Yes, but: The Paris Agreement's most stringent temperature target of holding warming to 1.5Β°C compared with pre-industrial levels refers to a long-term, 20-to-30-year average, rather than a single year or two.

  • Still, 2024 shows the world is already exceeding the barrier that diplomats set at the Paris climate summit in 2015, and in fact the average of 2023 and 2024 falls above the 1.5Β°C threshold, Copernicus said.
  • Studies show that if warming exceeds 1.5Β°C relative to preindustrial levels, the odds of potentially catastrophic impacts, such as the shutting of key ocean currents and melting of Arctic and Antarctic ice sheets, would increase considerably.
  • Regarding exceeding the 1.5Β°C marker, Copernicus' news release stated: "Global temperatures are rising beyond what modern humans have ever experienced."

Reality check: While global leaders are still committed to the 1.5-degree goal, it is partly because of a lack of consensus of what a new target should be.

  • Most climate scientists don't think the current threshold is feasible.
  • Berkeley Earth bluntly states as much in its report: "The Paris Agreement goal of limiting warming to 1.5Β°C will not be met, and the long-term average referenced by this target will exceed this threshold in the next five-to-10 years, conservatively."

What they're saying: "Humanity is in charge of its own destiny but how we respond to the climate challenge should be based on evidence," Carlo Buontempo, the Copernicus Climate Change Service's director, said in a statement.

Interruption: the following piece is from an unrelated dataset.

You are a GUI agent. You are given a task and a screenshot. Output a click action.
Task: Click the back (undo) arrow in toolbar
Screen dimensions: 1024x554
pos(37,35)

  • "Whether it is at a level below or above 1.5Β°C of warming, every additional increment of global warming increases the impacts on our lives, economies and our planet," said WMO Secretary-General Celeste Saulo in a separate statement.

Between the lines: One of the most impactful records seen during 2024 was unusually high amounts of water vapor in the atmosphere, at about 5% above the 1991-2020 average, beating previous highs.

  • Extreme heat and high humidity is a deadly combination, and record large swaths of the globe saw "strong" to "extreme heat stress," per Copernicus' data.
  • The high water vapor content in the atmosphere also helped contribute to extreme precipitation events and to rapidly intensifying tropical cyclones such as hurricanes Helene and Milton.

The intrigue: Climate scientists are still investigating why 2024, which didn't feature 2023's planet-warming El NiΓ±o event on top of human-caused climate change, vaulted above the previous year on the list of hottest years.

What's next: Along with NOAA's and NASA's climate reports on Friday will come a new report on trends in ocean heat content.

  • All of it is likely to show evidence of a planet heating faster and to record levels.

Editor's note: This story has been updated with additional details and comments from WMO Secretary-General Celeste Saulo.